Nasdaq Inc. has locked in debt financing for its acquisition of financial-software maker Adenza, proving that banks are still willing to lend to certain companies.
(Bloomberg) — Nasdaq Inc. has locked in debt financing for its acquisition of financial-software maker Adenza, proving that banks are still willing to lend to certain companies.
The stock exchange operator has secured an up to $5.7 billion bridge loan, according to a filing, to help fund the cash portion of its $10.5 billion purchase of Adenza from private equity firm Thoma Bravo. The deal would be the largest blue-chip loan for a merger and acquisition in the US this year, Bloomberg-compiled data shows, outstripping CVS Health Corp.’s loan for the acquisition of Oak Street Health Inc.
It’s the latest sign that banks are still willing to lend to select companies for M&A transactions, even as the volume of investment-grade loans supporting such deals has shrunk about 40% year-over-year, according to data compiled by Bloomberg. Much of the supply comprises term loans, often seen as less expensive and more flexible for companies than bridge loans.

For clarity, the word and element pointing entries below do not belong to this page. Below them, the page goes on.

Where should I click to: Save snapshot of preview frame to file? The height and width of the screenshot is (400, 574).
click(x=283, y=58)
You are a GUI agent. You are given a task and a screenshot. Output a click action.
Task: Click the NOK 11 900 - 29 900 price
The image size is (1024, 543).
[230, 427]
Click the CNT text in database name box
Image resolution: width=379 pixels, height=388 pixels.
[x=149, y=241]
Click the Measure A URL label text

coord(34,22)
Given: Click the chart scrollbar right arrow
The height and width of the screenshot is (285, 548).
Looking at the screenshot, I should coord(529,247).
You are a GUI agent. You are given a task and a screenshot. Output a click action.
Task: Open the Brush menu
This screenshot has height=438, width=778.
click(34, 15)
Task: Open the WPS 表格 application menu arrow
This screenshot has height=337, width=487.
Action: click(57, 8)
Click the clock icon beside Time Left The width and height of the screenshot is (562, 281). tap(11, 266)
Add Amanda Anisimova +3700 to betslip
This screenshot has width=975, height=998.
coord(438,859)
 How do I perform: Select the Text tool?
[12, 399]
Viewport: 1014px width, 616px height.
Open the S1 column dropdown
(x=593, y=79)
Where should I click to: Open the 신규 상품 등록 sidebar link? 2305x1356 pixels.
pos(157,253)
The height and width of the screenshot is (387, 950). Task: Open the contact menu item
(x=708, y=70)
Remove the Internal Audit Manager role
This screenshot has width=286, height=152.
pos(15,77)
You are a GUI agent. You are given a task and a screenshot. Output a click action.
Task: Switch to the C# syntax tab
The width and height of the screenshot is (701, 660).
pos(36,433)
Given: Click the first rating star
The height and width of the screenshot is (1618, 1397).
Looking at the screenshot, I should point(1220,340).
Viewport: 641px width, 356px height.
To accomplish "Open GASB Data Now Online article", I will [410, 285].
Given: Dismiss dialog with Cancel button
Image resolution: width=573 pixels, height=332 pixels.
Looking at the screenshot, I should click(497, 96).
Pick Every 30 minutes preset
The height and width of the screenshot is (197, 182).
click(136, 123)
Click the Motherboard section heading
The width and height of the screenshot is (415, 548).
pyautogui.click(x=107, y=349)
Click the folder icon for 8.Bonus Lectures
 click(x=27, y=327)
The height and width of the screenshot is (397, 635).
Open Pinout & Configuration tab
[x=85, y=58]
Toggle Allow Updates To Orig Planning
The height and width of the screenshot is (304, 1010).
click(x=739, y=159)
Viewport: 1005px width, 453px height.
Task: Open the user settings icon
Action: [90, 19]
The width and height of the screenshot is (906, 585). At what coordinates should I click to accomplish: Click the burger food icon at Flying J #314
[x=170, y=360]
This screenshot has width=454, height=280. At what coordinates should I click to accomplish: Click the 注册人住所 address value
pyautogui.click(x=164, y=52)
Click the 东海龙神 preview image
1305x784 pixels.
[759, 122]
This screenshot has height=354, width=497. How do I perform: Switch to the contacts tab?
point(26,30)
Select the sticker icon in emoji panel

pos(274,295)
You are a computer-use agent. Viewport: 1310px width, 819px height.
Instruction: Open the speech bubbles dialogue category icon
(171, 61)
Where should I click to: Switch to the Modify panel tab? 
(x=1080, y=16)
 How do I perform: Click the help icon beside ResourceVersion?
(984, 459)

Bridge loans are typically later replaced with permanent financing in the bond market that is sold to institutional investors. New York-based Nasdaq is planning to raise $5.9 billion in bonds by the time the merger closes, which it expects to be within six to nine months, according to a release.
There’s “limited risk that they won’t be able to term it out as they get closer to closing,” said Bloomberg Intelligence credit strategist Noel Hebert. “If you were talking a high-yield company or some LBO, etc., that would be a bit of a different animal.”
A representative for Nasdaq declined to comment.
Investors have been eager to snap up bonds related to M&A this year. In May, health-care giant CVS built a $37 billion order book when it funded its loan, while Pfizer Inc.’s $31 billion deal for its purchase of Seagen Inc. saw orders peak at around $85 billion and marked the fourth-largest US bond sale ever.
“Absent some material change, it’s not a deal that should challenge funding markets,” Hebert said, referring to Nasdaq’s latest transaction. “There is time to piece the deal out and be opportunistic about funding costs.”
Goldman Sachs Group Inc. and JPMorgan Chase & Co. are providing the bridge financing for Nasdaq, both acting as commitment parties.
S&P Global Ratings downgraded the company to BBB from BBB+ after the acquisition announcement. The bond grader cited the $5.9 billion debt raise, which it says “will weaken the company’s financial risk profile.”